**WORK INSTRUCTION:** No pictures in the copy. Write out the listing below exactly.

——

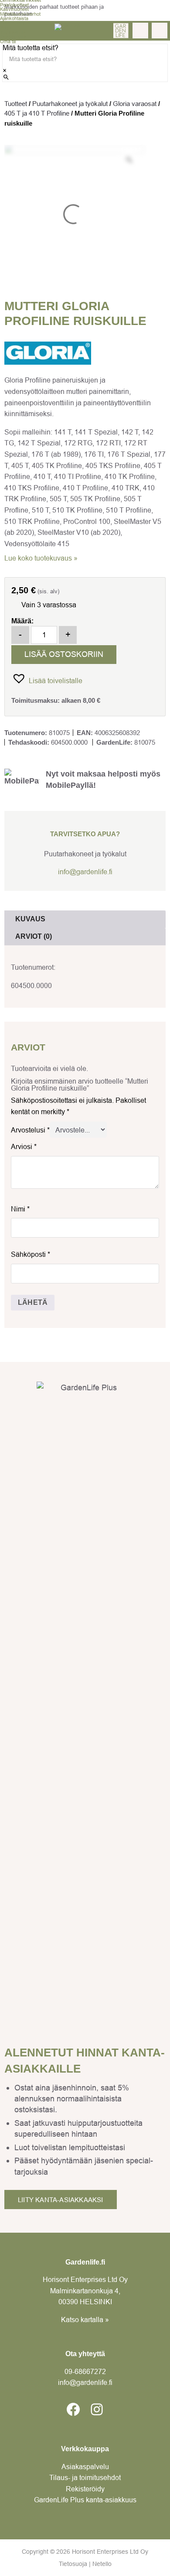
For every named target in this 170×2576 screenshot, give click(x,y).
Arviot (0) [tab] (33, 936)
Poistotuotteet (14, 5)
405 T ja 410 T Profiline (36, 113)
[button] (46, 678)
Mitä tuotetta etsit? (30, 47)
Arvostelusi (30, 1130)
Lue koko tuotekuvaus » (41, 558)
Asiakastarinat (15, 23)
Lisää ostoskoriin (63, 654)
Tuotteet (15, 103)
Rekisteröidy (85, 2489)
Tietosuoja (73, 2563)
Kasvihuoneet (14, 9)
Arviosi (24, 1146)
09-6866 (85, 2371)
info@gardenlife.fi (85, 872)
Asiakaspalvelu (85, 2466)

——

**ANSWER BELOW:**
For every named target in this 170×2576 screenshot, give click(x,y).
Arviot (0) [tab] (33, 936)
Poistotuotteet (14, 5)
405 T ja 410 T Profiline (36, 113)
[button] (46, 678)
Mitä tuotetta etsit? (30, 47)
Arvostelusi (30, 1130)
Lue koko tuotekuvaus » (41, 558)
Asiakastarinat (15, 23)
Lisää ostoskoriin (63, 654)
Tuotteet (15, 103)
Rekisteröidy (85, 2489)
Tietosuoja (73, 2563)
Kasvihuoneet (14, 9)
Arviosi (24, 1146)
09-6866 (85, 2371)
info@gardenlife.fi (85, 872)
Asiakaspalvelu (85, 2466)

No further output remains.